If you are over 70, I will give you a pass on that last one. Otherwise, get with the program. And, for goodness sake, don’t leave a voicemail. Many of us consider voicemails to be, at best, an irritation and, at worst, a harbinger of doom— like a Sean Spicer press conference.

Yet, despite these examples, there are few things as trite as a Californian complaining about the weather. After all, we live in the land of sunshine, moderate temperatures and the Kardashians. What more could we possibly want? Plus, here in Patterson, we enjoy vistas of palm trees, lushly cultivated fields, and more pizza places than one town could conceivably need.

Seriously, though, we have a lot of pizza places. As a town, we must consume more pizza than I think. Otherwise, we wouldn’t have quite so many places to buy it, right? Our per-capita pepperoni usage must be— to borrow a word from Mr. Trump— huuuuge.

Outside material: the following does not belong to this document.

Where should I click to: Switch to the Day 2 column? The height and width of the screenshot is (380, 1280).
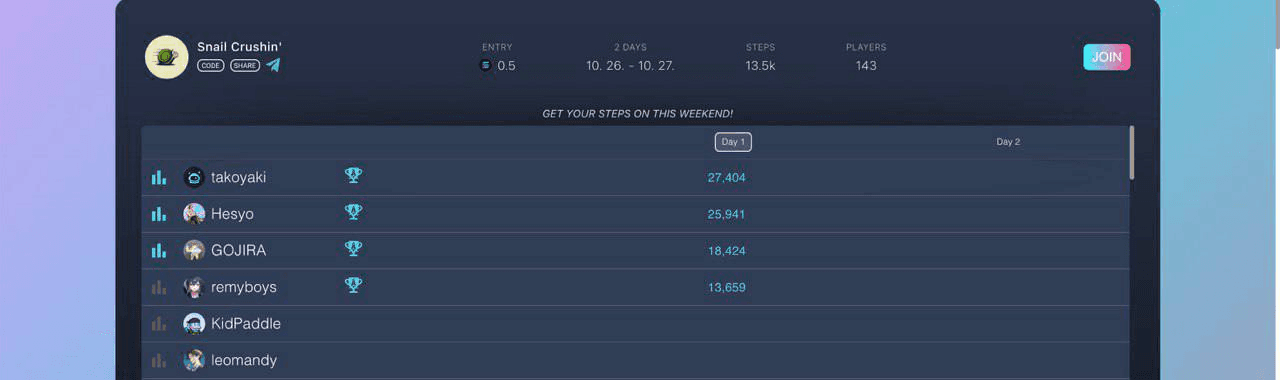[x=1008, y=142]

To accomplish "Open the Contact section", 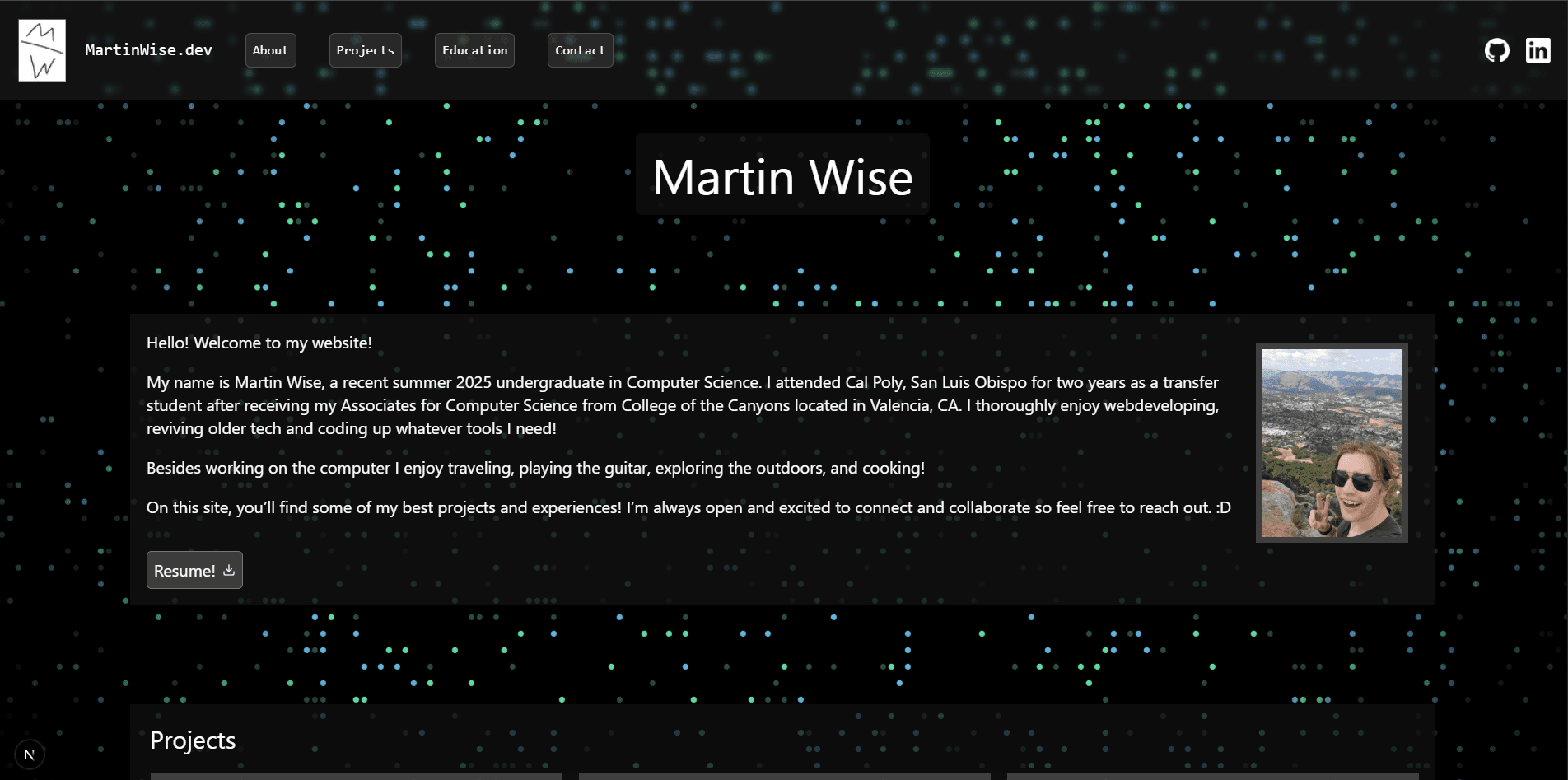I will pyautogui.click(x=580, y=50).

Anyway, given the drought plaguing our state, I’m thrilled to see all the rain. Truly. It’s been the focus of our hopes and prayers. However, when you’re used to sunshine and palm trees, if you don’t see the sun for the better part of a week, you start to feel blue.

The other morning, during a brief pocket of sunshine, I stopped in the middle of the Savemart parking lot, turned my face to the sky and let the warmth and Vitamin D soak into my face— along with UV rays that will eventually make me haggard and wrinkly.

I am fully aware that I sound privileged and whiny. I should be nothing but grateful for the rain we have received. Especially considering there are some places in South America’s Atacama Desert that haven’t had measurable rainfall in 500 years. That’s a long time. If you’re waiting for rain in the Atacama, you might have to live and die 7 or 8 times just to see it happen. And you thought waiting in line at the DMV was bad.

But, please forgive me for complaining. Sociologists would place me as an older member of the millennial generation. According to them, we millennials can’t help ourselves from exhibiting these behaviors. While I’m not certain I agree with this assessment, my hipster reward card does have enough stamps on it to qualify me for a free soy latte made with sustainably-grown coffee, organic vanilla and freshly-harvested unicorn tears.

Nonetheless, I will do my best to continue to be grateful for the rain. But, if that fails, I’ll just drown my sorrows in a pizza— or seven.